The two source their cider vinegar from New York’s Finger Lakes region, where Riffle is from, and their maple syrup from Vermont. Most of their ginger root comes from Hawaii. Key says this ginger is a deeper yellow than other varieties, thanks to its high level of curcumin, an anti-inflammatory. Key estimates that they go through 60 to 90 pounds of ginger per week.
“We do everything by hand,” he says. “We chop the ginger by knife and we use cheese bags to brew everything.” The two are now distributing about 100 cases of switchel per week, to farmers’ markets, shops and high-end restaurants from southern Vermont to New York City. They also sell their drink online.
Both companies are working to keep up with demand, with an eye toward growth.
“Right now we’re focused on getting our business under control,” says Key, “and then we’d like to move on to different flavors.”
Alexander recently received a $15,000 grant from the state of Vermont’s Working Lands Enterprise Fund to buy new bottling equipment that will help her expand and allow for online sales. She is also vetting distributors so she can focus on growing the business. “It’s going to be a huge summer for us.”
This recipe is cobbled together from a number of different sources. Adjust the amount of sweetener, cider vinegar and ginger to suit your own taste.
- 6 cups cold water
- 1/2 to 3/4 cup maple syrup
- 1/4 cup molasses
- 1/4 cup cider vinegar
- Freshly squeezed juice of 1 lemon, plus lemon slices for garnish
- 2 tablespoons grated ginger root
Measure all of the ingredients into a pitcher or a jug and stir until well blended. Adjust seasonings as desired. Refrigerate until cold. Serve over ice, garnished with lemon slices.
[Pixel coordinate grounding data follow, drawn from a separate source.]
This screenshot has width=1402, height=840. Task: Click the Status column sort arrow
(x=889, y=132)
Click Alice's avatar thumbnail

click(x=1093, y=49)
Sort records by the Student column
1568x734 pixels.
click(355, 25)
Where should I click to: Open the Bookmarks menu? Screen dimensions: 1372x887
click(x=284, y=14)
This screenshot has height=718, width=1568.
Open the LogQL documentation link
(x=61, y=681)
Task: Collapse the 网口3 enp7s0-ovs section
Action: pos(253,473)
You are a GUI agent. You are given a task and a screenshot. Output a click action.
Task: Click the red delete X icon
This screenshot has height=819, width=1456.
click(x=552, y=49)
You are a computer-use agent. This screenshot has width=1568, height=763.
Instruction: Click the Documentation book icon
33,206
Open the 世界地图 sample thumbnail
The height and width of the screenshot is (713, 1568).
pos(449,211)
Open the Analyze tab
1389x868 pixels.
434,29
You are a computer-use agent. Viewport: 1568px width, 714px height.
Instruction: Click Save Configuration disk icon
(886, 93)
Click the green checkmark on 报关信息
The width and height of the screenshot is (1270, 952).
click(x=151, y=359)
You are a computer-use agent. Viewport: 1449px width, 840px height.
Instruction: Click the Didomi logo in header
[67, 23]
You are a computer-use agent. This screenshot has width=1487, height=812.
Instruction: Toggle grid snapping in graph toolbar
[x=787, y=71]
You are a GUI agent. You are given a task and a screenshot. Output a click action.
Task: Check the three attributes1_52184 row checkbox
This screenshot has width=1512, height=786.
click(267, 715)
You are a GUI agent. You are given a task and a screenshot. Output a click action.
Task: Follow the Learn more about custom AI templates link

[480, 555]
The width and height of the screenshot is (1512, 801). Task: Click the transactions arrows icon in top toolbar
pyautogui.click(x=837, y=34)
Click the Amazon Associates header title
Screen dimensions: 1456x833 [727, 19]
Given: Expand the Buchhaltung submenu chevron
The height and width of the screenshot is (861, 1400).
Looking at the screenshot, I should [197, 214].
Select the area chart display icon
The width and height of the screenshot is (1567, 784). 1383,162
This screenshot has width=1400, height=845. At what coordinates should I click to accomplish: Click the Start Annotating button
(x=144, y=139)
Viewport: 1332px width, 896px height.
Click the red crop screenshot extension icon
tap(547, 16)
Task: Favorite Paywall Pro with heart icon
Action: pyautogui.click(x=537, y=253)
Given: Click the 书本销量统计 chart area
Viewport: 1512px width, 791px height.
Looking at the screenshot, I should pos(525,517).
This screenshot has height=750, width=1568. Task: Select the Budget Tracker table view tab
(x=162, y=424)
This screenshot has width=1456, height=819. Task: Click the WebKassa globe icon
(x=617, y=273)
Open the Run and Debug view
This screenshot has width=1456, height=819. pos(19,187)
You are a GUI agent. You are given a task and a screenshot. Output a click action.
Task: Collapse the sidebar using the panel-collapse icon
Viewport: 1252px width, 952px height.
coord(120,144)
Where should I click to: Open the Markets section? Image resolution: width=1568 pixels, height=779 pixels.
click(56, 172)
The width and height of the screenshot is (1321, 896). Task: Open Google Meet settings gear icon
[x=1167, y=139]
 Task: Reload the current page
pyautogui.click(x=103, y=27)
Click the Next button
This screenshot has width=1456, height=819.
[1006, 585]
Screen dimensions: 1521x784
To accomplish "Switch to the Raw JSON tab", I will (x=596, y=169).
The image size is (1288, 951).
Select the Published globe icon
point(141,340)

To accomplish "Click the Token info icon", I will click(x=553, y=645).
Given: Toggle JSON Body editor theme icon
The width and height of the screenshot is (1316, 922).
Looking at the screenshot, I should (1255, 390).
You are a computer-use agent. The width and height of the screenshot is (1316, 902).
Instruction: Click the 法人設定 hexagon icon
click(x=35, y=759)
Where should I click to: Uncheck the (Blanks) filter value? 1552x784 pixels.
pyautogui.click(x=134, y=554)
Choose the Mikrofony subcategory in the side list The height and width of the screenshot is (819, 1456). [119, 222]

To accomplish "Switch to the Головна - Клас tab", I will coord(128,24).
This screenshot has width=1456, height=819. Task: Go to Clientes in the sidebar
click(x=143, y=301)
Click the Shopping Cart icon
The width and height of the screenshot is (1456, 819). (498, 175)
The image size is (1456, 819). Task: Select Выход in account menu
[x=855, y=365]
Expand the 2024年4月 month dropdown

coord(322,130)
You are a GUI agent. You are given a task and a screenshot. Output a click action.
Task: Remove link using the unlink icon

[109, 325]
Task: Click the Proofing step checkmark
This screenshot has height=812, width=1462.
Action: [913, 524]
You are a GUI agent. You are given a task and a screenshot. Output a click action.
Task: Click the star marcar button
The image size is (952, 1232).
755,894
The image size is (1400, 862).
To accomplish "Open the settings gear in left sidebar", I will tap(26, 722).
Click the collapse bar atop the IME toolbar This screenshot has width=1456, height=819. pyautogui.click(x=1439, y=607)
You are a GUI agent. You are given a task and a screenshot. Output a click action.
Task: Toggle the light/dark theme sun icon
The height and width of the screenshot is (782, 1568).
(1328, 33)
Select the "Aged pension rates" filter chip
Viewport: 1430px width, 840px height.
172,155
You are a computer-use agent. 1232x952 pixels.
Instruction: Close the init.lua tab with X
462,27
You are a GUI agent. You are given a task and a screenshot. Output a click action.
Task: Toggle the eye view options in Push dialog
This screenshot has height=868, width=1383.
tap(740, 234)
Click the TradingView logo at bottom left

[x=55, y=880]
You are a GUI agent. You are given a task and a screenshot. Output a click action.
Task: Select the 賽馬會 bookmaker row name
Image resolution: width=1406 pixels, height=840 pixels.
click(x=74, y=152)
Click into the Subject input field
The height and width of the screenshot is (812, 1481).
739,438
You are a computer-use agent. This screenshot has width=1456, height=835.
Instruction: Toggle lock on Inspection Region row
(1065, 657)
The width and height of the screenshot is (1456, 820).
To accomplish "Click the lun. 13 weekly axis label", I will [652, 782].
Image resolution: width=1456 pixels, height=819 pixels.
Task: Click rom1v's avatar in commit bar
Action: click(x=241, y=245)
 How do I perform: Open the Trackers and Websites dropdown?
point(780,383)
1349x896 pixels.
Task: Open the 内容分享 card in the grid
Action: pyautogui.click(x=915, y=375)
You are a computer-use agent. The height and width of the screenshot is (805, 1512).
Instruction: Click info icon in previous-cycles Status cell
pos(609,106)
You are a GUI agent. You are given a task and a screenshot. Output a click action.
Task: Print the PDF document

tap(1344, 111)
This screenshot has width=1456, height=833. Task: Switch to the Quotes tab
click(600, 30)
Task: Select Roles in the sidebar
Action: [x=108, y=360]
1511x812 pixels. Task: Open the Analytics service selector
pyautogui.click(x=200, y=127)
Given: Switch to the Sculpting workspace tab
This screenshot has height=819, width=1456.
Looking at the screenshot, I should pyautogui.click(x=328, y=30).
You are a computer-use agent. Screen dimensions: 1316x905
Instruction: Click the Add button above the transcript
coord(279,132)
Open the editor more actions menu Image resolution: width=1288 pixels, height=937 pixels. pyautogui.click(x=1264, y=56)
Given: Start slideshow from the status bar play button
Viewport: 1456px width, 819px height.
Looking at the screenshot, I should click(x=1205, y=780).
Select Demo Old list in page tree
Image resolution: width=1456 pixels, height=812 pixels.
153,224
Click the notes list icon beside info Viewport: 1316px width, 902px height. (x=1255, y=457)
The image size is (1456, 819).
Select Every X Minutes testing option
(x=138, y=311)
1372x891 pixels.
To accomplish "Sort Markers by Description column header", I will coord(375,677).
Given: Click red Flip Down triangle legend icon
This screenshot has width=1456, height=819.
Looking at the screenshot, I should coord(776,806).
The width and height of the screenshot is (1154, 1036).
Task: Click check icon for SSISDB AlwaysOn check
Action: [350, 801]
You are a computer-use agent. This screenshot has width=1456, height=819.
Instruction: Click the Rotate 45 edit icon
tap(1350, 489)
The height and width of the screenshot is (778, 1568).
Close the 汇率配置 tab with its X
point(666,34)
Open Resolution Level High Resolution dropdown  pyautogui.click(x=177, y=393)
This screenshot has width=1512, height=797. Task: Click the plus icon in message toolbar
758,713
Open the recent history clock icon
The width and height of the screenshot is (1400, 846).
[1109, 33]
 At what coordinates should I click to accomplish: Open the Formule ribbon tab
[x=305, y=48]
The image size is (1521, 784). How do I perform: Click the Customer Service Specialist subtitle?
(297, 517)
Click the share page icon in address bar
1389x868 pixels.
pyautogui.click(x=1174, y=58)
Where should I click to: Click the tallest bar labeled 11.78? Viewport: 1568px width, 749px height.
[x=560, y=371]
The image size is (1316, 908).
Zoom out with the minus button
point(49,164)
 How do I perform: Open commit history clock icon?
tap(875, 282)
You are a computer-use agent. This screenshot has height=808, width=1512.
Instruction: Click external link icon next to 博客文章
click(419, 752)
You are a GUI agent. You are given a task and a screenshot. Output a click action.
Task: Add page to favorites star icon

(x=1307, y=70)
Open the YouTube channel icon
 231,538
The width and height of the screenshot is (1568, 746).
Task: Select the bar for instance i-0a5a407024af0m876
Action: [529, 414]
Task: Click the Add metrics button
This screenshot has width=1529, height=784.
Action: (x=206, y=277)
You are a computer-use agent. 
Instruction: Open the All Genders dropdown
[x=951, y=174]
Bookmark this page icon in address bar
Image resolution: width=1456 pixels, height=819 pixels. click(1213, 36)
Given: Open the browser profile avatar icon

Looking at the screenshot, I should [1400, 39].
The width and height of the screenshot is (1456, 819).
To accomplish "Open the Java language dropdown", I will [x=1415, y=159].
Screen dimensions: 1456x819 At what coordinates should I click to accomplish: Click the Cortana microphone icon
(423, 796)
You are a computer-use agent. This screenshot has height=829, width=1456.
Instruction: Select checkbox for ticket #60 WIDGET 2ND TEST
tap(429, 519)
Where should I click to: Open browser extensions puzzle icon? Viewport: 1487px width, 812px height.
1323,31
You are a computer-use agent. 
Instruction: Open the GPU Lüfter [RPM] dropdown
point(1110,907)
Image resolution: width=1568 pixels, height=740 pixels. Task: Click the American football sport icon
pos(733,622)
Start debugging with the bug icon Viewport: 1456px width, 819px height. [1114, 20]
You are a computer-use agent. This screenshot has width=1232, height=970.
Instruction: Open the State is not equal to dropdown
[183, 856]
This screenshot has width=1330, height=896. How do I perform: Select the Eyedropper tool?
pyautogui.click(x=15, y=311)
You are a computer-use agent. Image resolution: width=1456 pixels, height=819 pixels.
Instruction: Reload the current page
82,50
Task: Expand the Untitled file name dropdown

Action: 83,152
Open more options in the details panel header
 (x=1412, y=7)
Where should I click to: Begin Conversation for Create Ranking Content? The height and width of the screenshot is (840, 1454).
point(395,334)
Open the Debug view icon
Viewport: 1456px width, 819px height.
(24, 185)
This unusual but appealing drink was served at the opening night party at the 2013 Food Book Fair, which was held at the Brooklyn Brewery. If you don't have access to this local brand, simply substitute your favorite ale and stout.
- 2 ounces Brooklyn Brown Ale
- 1 1/2 ounces switchel
- 1 ounce black chocolate stout
- Lime wedge
In a glass, stir together the brown ale and switchel. Top with the stout and garnish with the lime wedge.